C'est épatant ce que le monde deviennent rosse depuis quelque temps !
(Paroles de ma concierge dans la matinée de lundi dernier.)
Un matin, Raoul reçut le mot suivant :
"Si vous voulez, une fois par hasard, voir votre femme en belle humeur, allez donc, jeudi, au bal des Incohérents, au Moulin-Rouge. Elle y sera, masquée et déguisée en pirogue congolaise. A bon entendeur, salut !"
UN AMI.
Le même matin, Marguerite reçut le mot suivant :
"Si vous voulez, une fois par hasard, voir votre mari en belle humeur, allez donc, jeudi, au bal des Incohérents, au Moulin-Rouge. Il y sera, masqué et déguisé en templier fin de siècle. A bonne entendeuse, salut !"
UNE AMIE.
Ces billets ne tombèrent pas dans l'oreille de deux sourds. Dissimulant admirablement leurs desseins, quand arriva le fatal jour :
- Ma chère amie, fit Raoul de son air le plus innocent, je vais être forcé de vous quitter jusqu'à demain. Des intérêts de la plus haute importance m'appellent à Dunkerque.

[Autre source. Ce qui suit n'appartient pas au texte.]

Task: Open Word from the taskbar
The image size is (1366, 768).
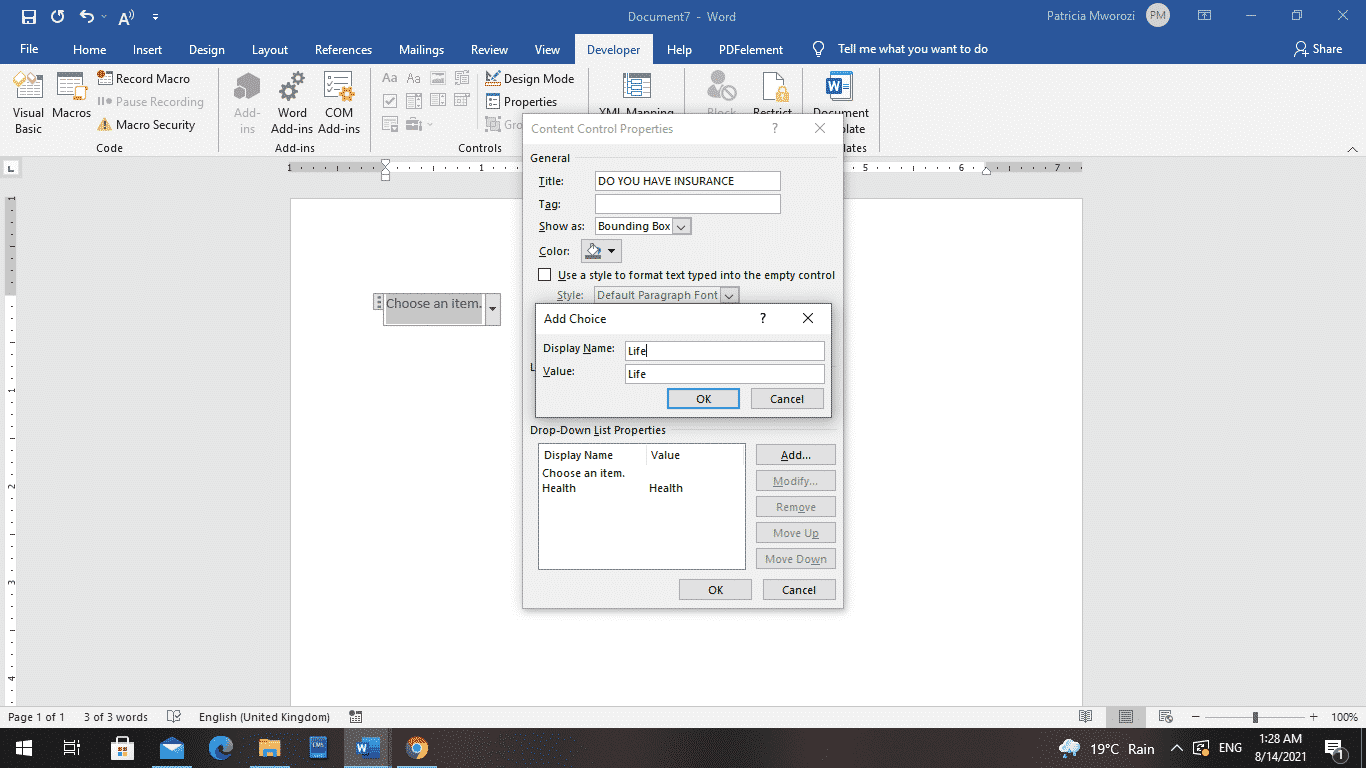Action: click(366, 748)
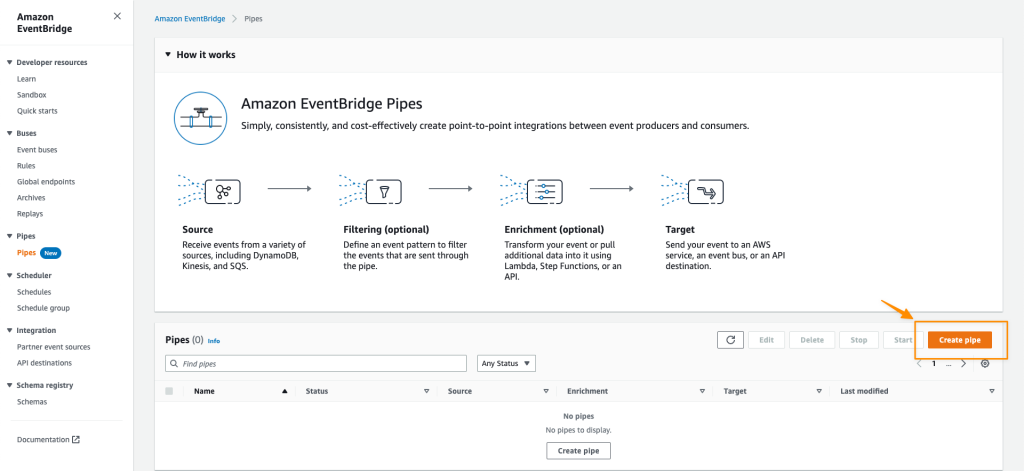Collapse the How it works section
1024x471 pixels.
pos(169,55)
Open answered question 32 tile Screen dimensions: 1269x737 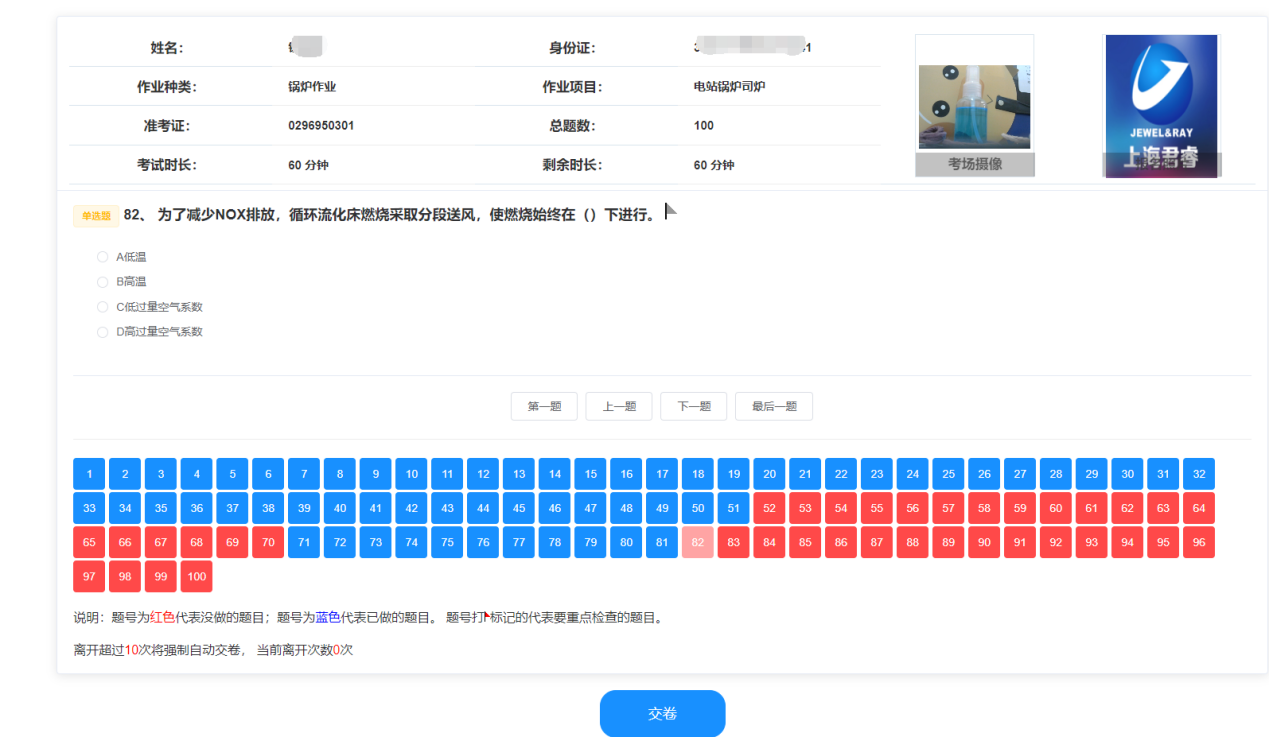(x=1198, y=474)
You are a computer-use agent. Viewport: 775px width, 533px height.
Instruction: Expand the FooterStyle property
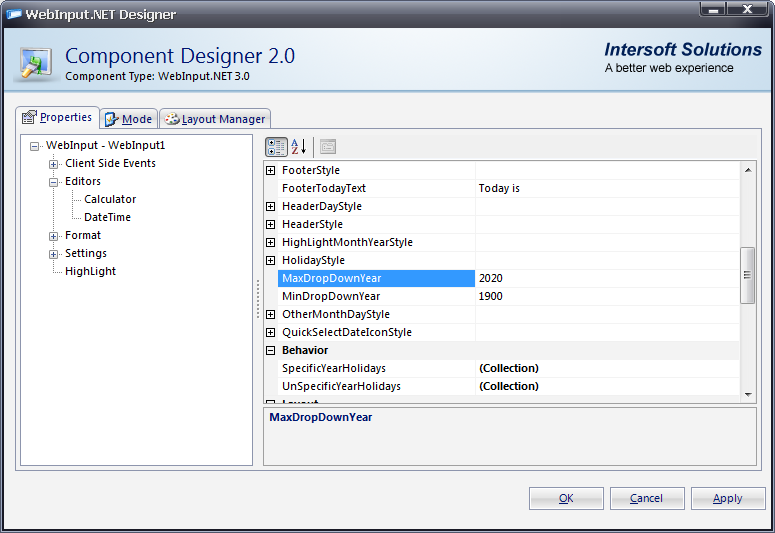click(x=270, y=171)
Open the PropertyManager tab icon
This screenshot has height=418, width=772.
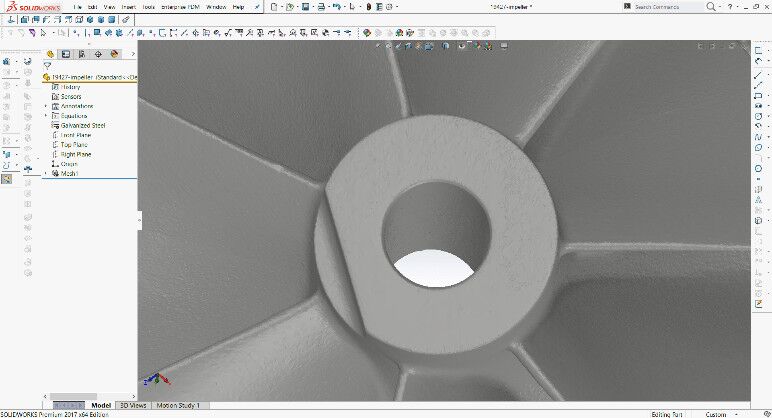(x=66, y=54)
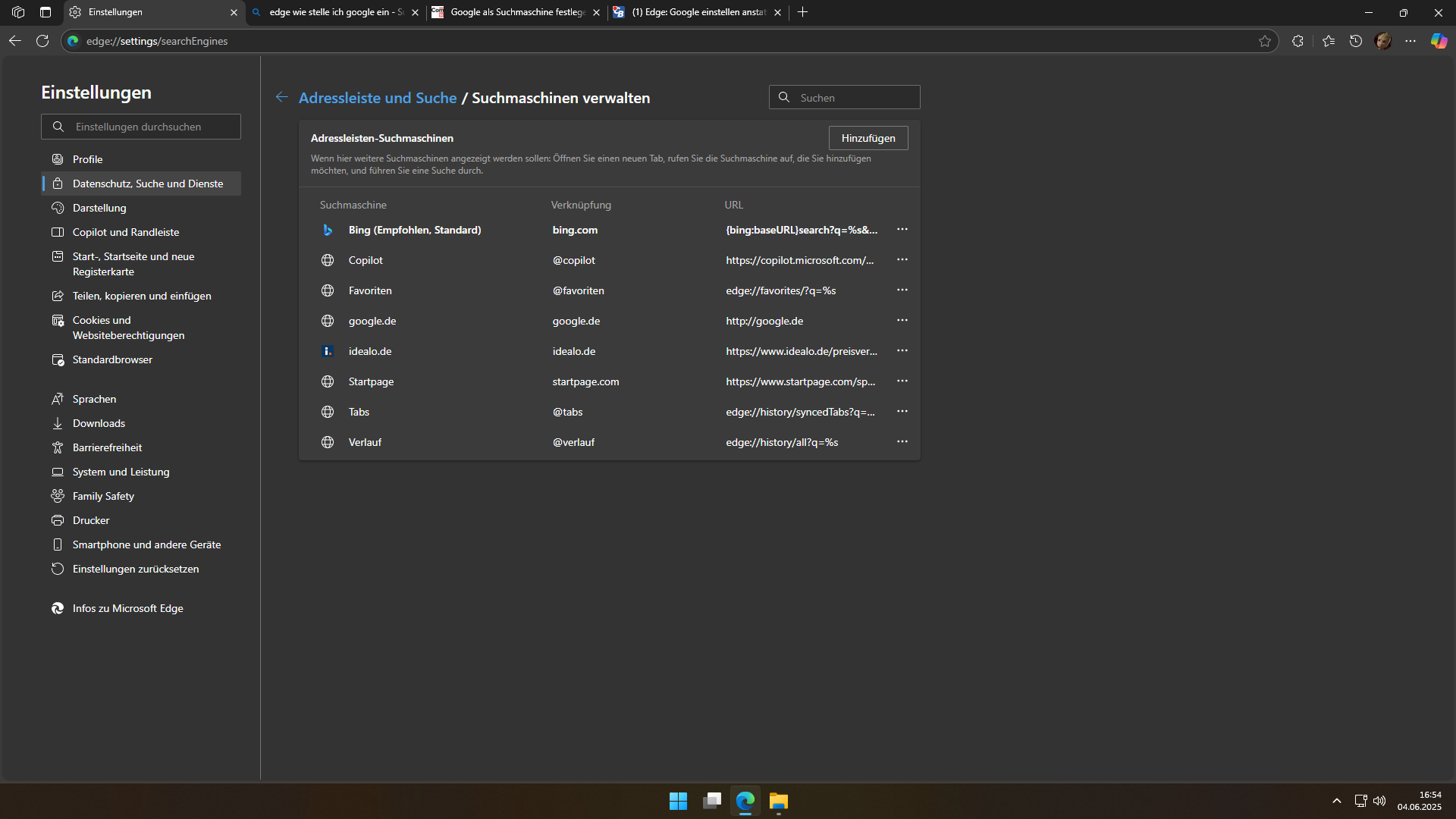Open the Extensions puzzle icon

coord(1298,41)
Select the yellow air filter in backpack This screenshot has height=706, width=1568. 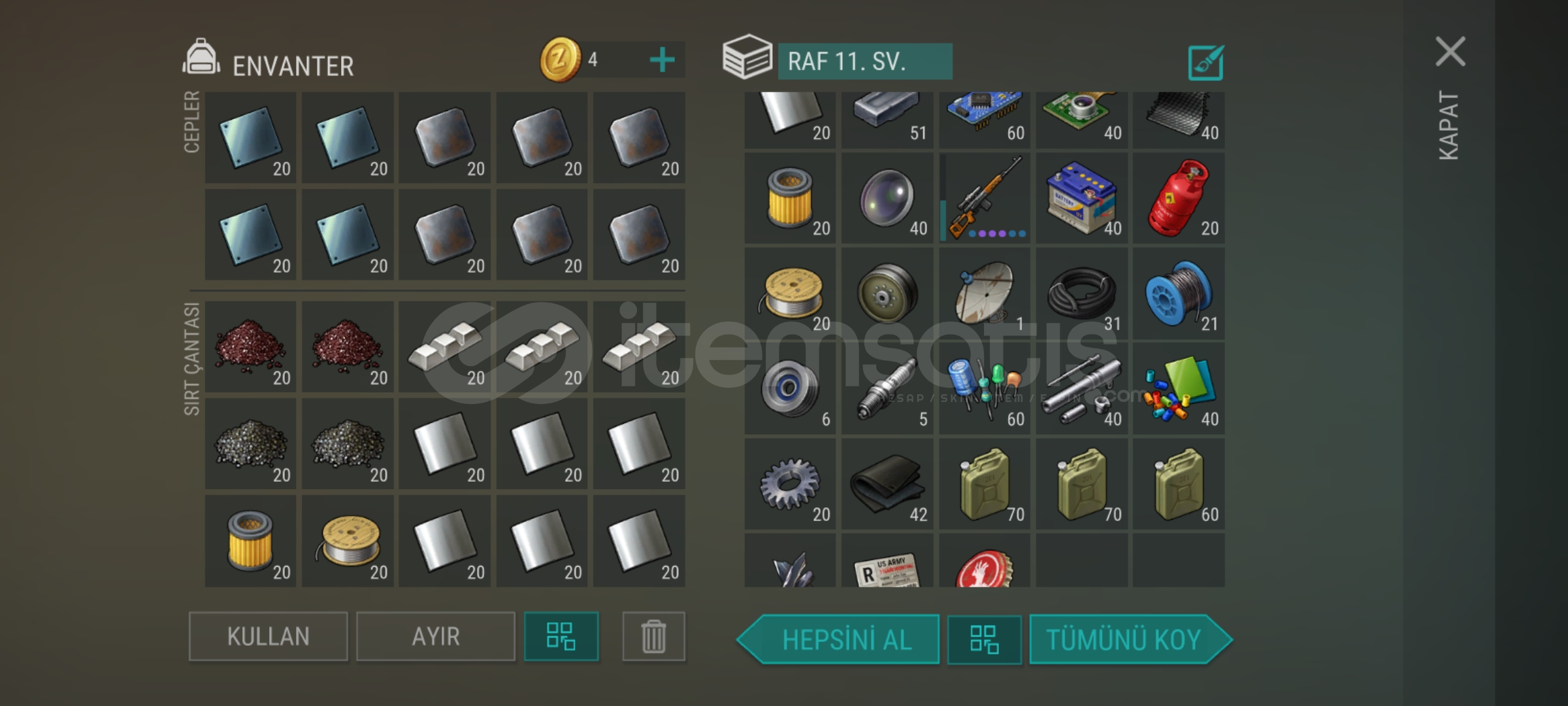pyautogui.click(x=250, y=541)
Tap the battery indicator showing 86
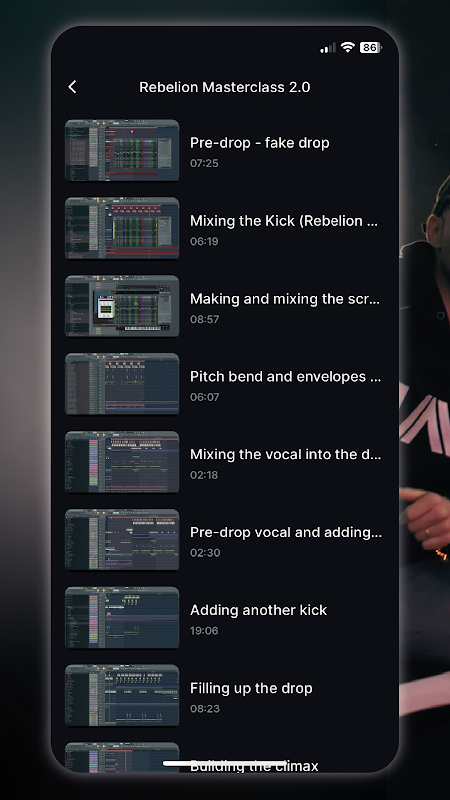Screen dimensions: 450x800 [x=370, y=47]
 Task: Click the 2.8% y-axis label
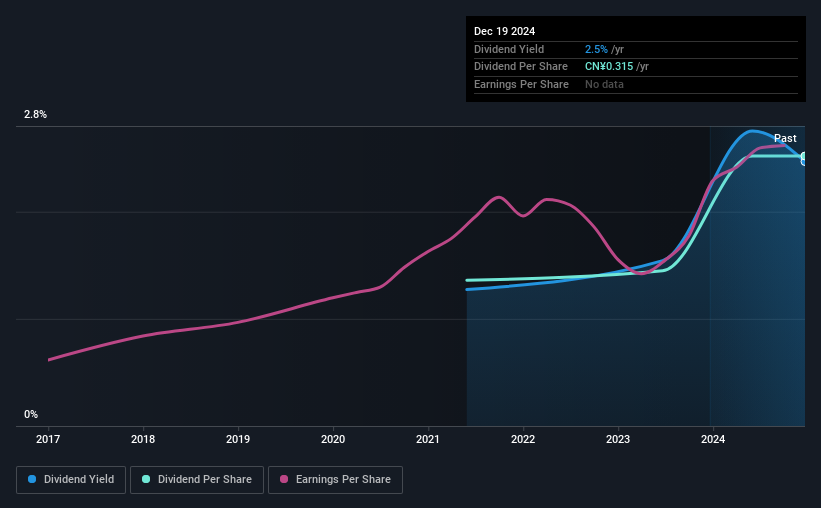35,114
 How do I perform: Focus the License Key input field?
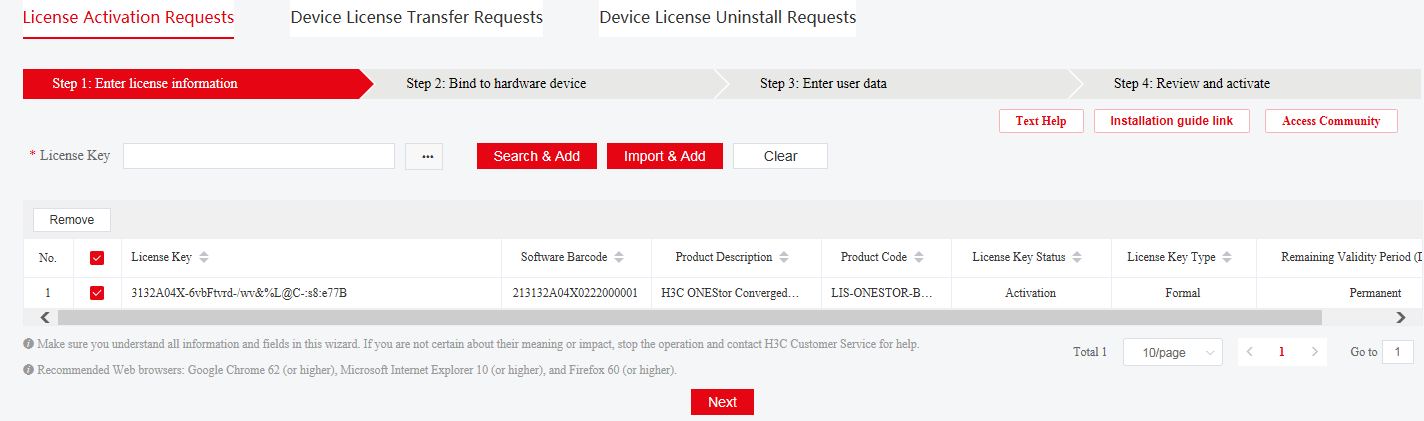[x=259, y=156]
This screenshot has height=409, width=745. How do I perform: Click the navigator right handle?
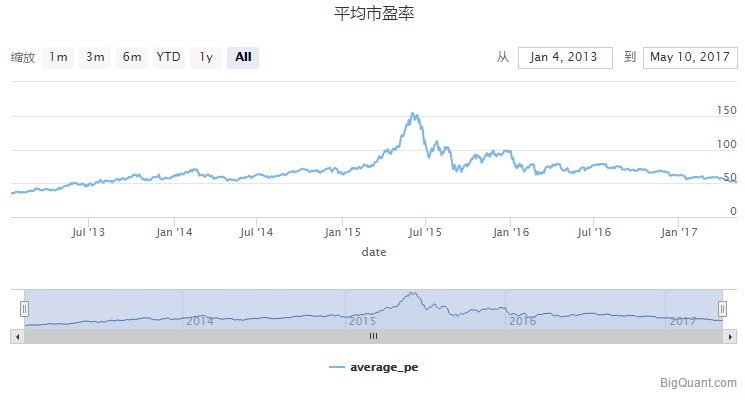point(722,309)
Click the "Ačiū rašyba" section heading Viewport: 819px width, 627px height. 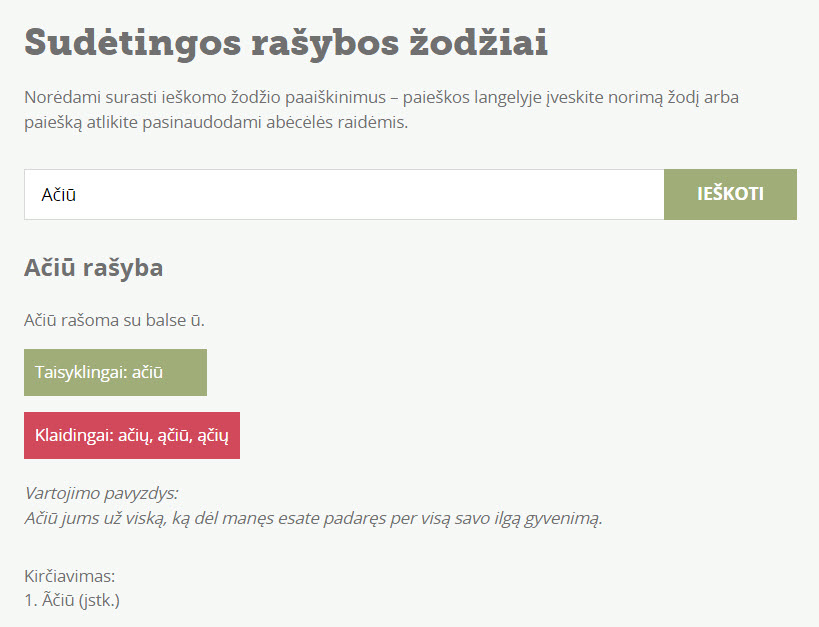click(x=93, y=268)
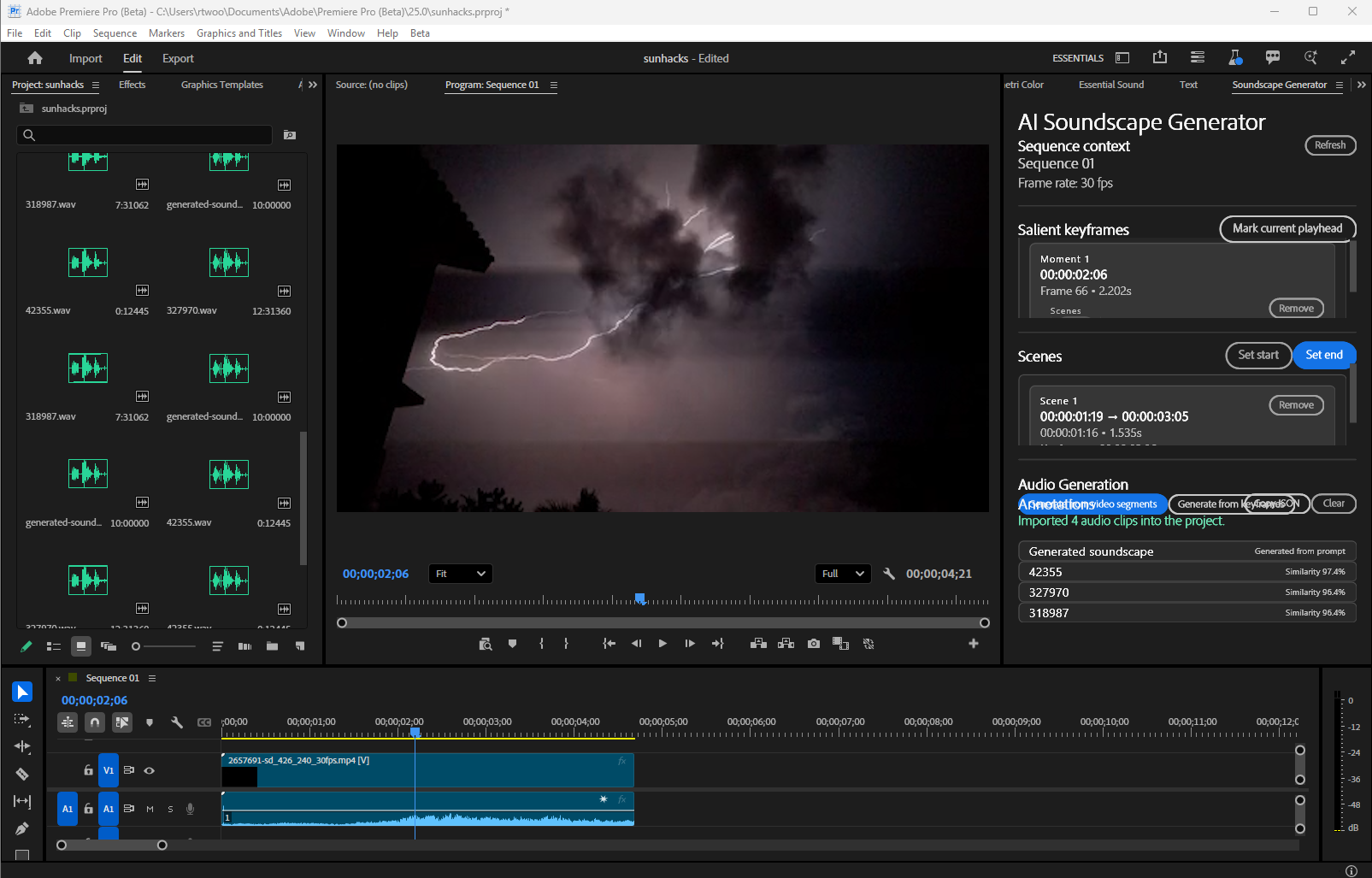Mute audio track A1
This screenshot has height=878, width=1372.
point(150,809)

- Ça tombe bien, répondit Marguerite, délicieusement candide, je viens de recevoir un télégramme de ma tante Aspasie, laquelle, fort souffrante, me mande à son chevet.
CHAPITRE V
Où l'on voit la folle jeunesse d'aujourd'hui tournoyer dans les plus chimériques et passagers plaisirs au lieu de songer à l'éternité.
Mai vouéli vièure pamens :
La vida es tant bello !
AUGUSTE MARIN.
Les échos du Diable boiteux ont été unanimes à proclamer que le bal des Incohérents revêtit cette année un éclat inaccoutumé. Beaucoup d'épaules et pas mal de jambes, sans compter les accessoires. Deux assistants semblaient ne pas prendre part à la folie générale : un Templier fin de siècle et une Pirogue congolaise, tous deux hermétiquement masqués.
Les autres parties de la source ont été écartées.